There are no specif MineMeld prototype to connect to Splunk but I found a logstash connector and used it.
This prototype by default sends tcp data to local logstash istance (default to 127.0.0.1:5514).
Why not send the same logs to Splunk? Is just a matter of parsing on Splunk side 😉
STEP 1: clone logstash prototype

From prototypes page, clone the stdlib.localLogStash prototype to a new one minemeldlocal.LOG-TO-SPLUNK. While cloning change the 2 prototype parameters as follow:
- logstash_host: <YOUR SPLUNK IP ADDRESS>;
- logstash_port: 1534 (or any port where Splunk will listen for MineMeld data).
The new minemeldlocal.LOG-TO-SPLUNK prototype looks like this.

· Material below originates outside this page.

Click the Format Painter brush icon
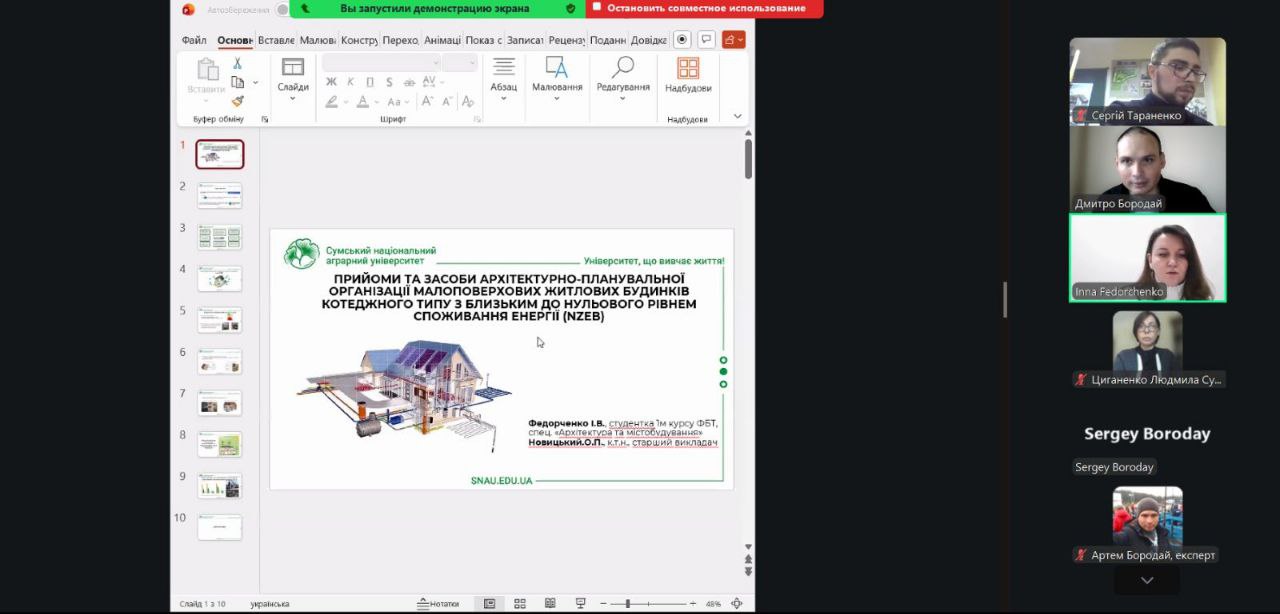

STEP 2: Install the Splunk app to parse MineMeld data
I wrote a simple Technology Addon (TA) to receive and parse MineMeld data on Splunk, you can find it on my githut repo.
Download TA-custom-minemeld_ioc file and install it (from web interface you need to convert to .tar.gz first) on your Splunk single-istance or on Splunk forwarders of your distributed deployment (see picture below).

MineMeld sends IoC updates/withdraw to Splunk as a JSON stream with multiple lines (1 event per line).
On Splunk there is the need to parse the stream on forwarder side and before sending data to the indexers.
Notes on Splunk config:
- data are stored in minemeld_ioc index, create it or adjust the index name as you want;
- data are indexed with sourcetype minemeld_ioc;
- this line tells Splunk to break multi-line JSON data in single events: BREAK_ONLY_BEFORE = ^\{
STEP 3: configure MineMeld to send logs to Splunk
Now that Splunk and MineMeld are ready, let’s proceed with the making of the new output node that sends JSON data to Splunk. This new node is based on the cloned prototype minemeldlocal.LOG-TO-SPLUNK.
The existing configuration is the one from post 2 with the 3 italian CERT-PA miners to be connected to the new output node LOG-TO-SPLUNK (see the below image).

From MineMeld CONFIG page, IMPORT the following config in APPEND mode and then COMMIT.
nodes: LOG-TO-SPLUNK: inputs: - CERT-PA_domains - CERT-PA_listip - CERT-PA_urls output: false prototype: minemeldlocal.LOG-TO-SPLUNK

You can verify that your output node is receiving update/whitdraw events checking LOG-TO-SPLUNK node logs on MineMeld.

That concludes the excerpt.